How is this different from a backdoor in, say, a Thunderbird extension? I've maintained an extension for Thunderbird and, when I was no longer interested in it, a guy pushed hard to take over the project after sending a few legitimate contributions. I declined because it seemed crazy to give the keys to tens of thousands mailbox to a guy I didn't really know. I also found it crazy that people would trust me initially, but well, I know I'm a good guy :-)
SoftTalker|5 months ago
PantaloonFlames|5 months ago
Not really true. They have skin in the game. They have legitimate revenue at stake. If they betray trust on such a scale, and we find out, they'll be out of business.
phatskat|5 months ago
Sure, I agree, and the problem is absolutely magnified by AI. If a back door gets into Thunderbird, or Google decides to start scanning and sharing all of your email, that’s one point of failure.

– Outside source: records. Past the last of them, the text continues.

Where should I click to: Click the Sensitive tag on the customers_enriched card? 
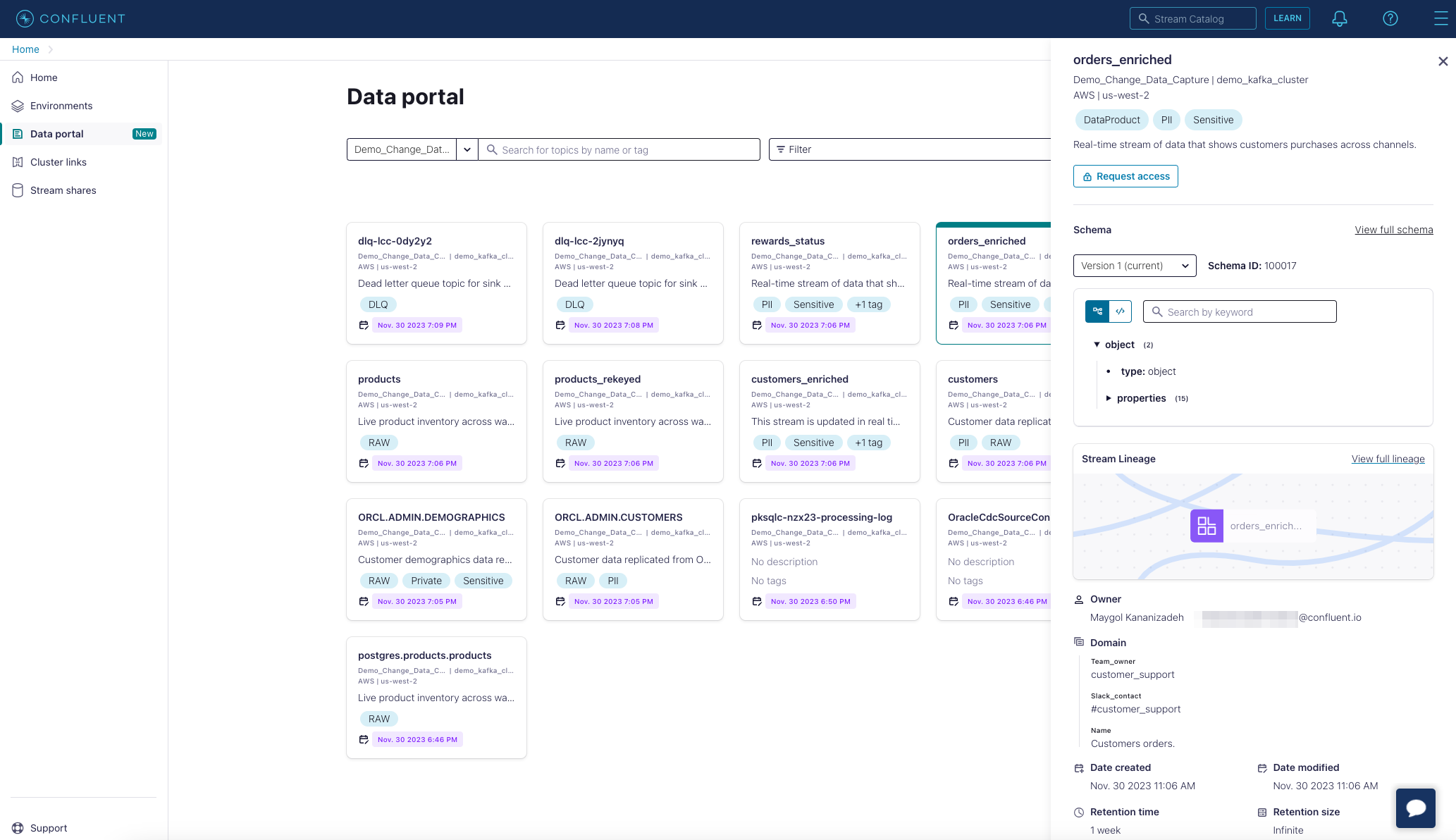tap(813, 443)
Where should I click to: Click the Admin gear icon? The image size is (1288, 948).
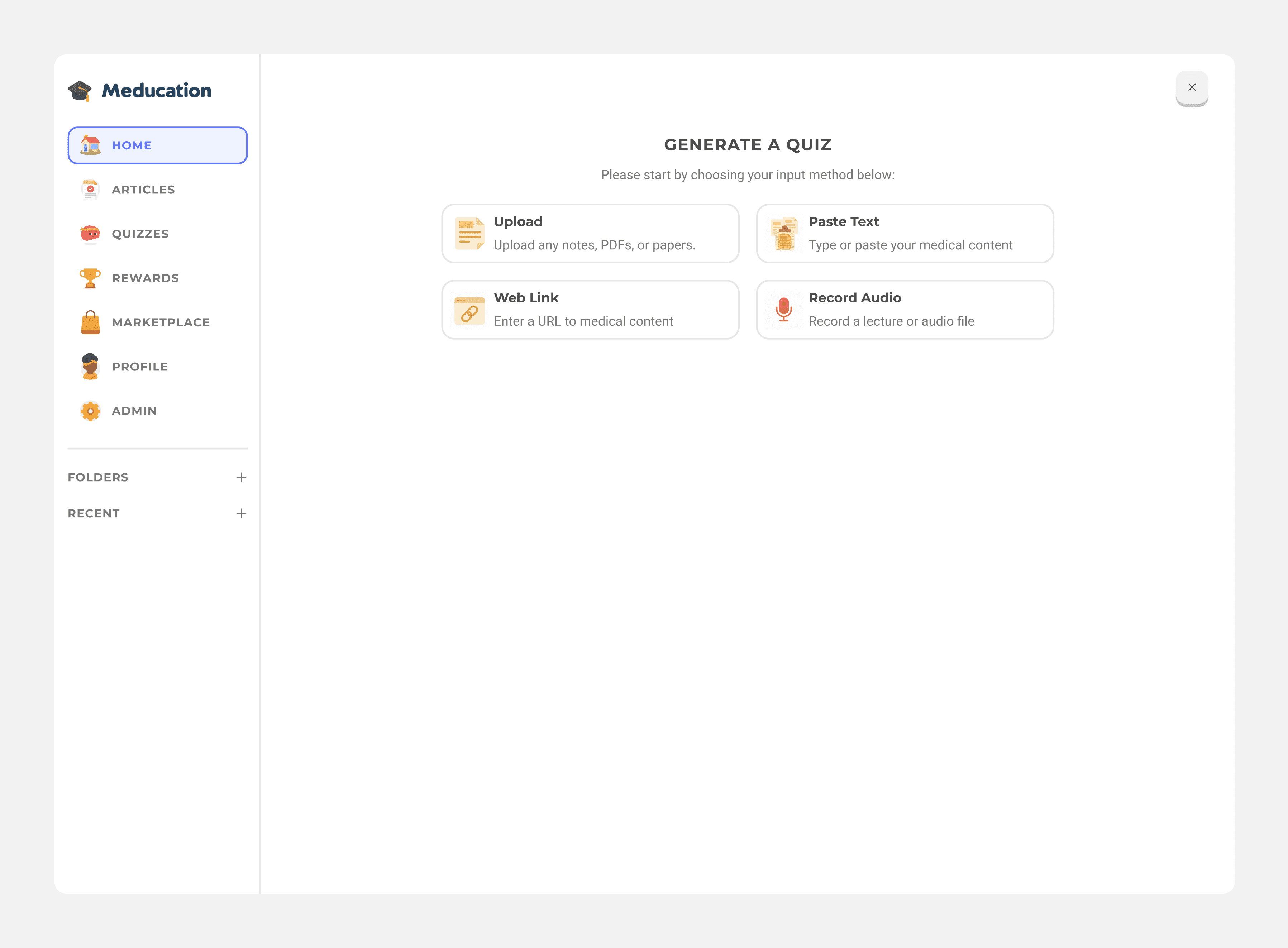pyautogui.click(x=90, y=411)
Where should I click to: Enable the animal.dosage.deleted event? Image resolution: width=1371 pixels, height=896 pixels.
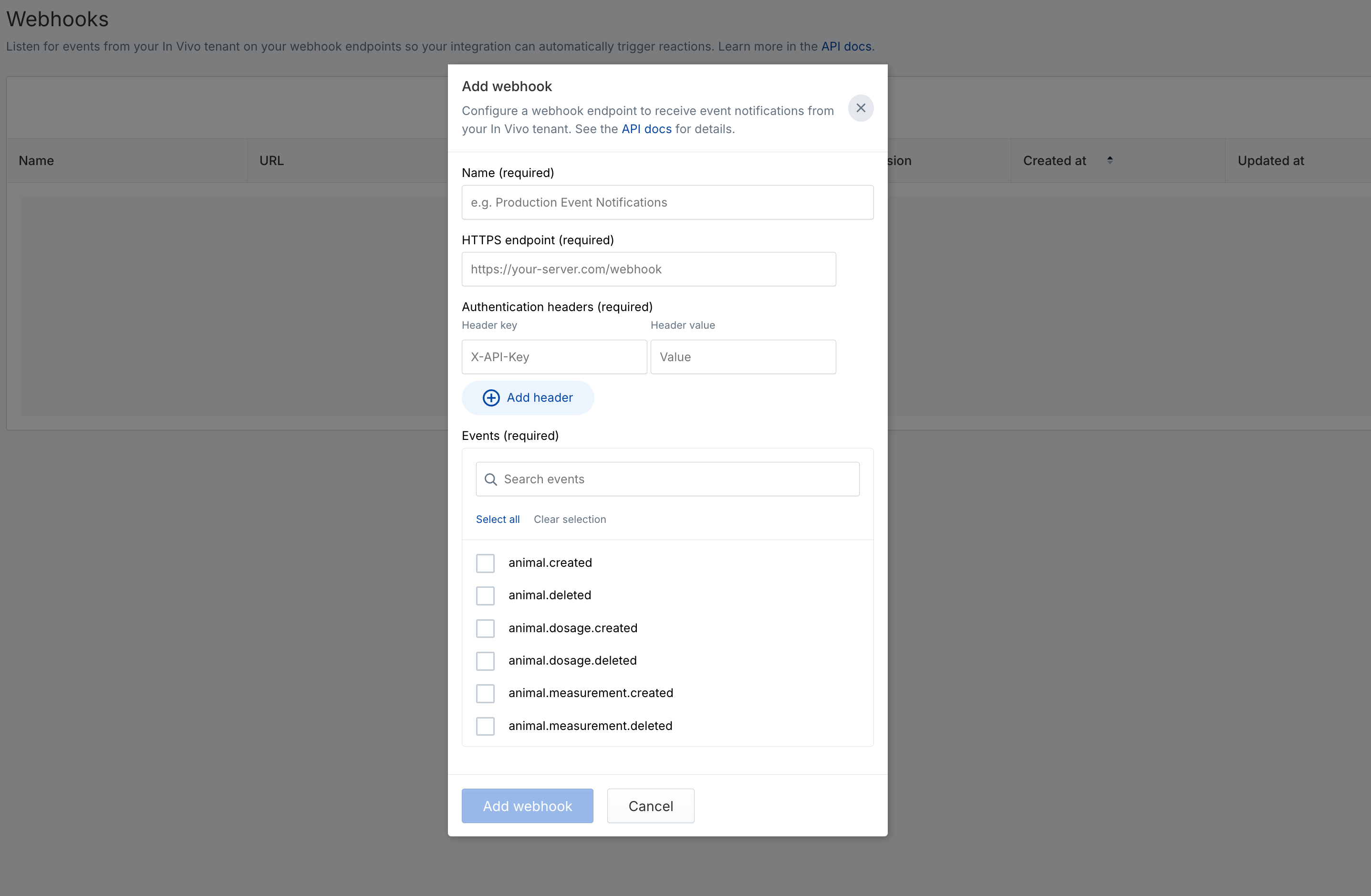(x=485, y=661)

An MCP may connect to any number of systems that require a level of trust, and if any one thing abuses that trust it puts the entire system at risk. Now you’re potentially leaking email, server keys, recovery codes, private documents, personal photos, encrypted chats - whatever you give your AI access to becomes available to a single rogue actor.
thaumasiotes|5 months ago
The https://en.wikipedia.org/wiki/XZ_Utils_backdoor bears mentioning here.
latexr|5 months ago
I don’t get the argument. Had this been a backdoor in a Thunderbird extension, would it not have been worth reporting? Of course it would. The value of this report is first and foremost that it found a backdoor. That it is on an MCP server is secondary, but it’s still relevant to mention it for being the first, so that people who don’t believe or don’t understand these systems can be compromised (those people exist) can update their mental model and be more vigilant.
dpflan|5 months ago
EasyMark|5 months ago
latexr|5 months ago
Giving a lift to a drunk stranger you just met is also a bad idea. Not a criticism—what you’re doing is positive—but it’s also a risk for you.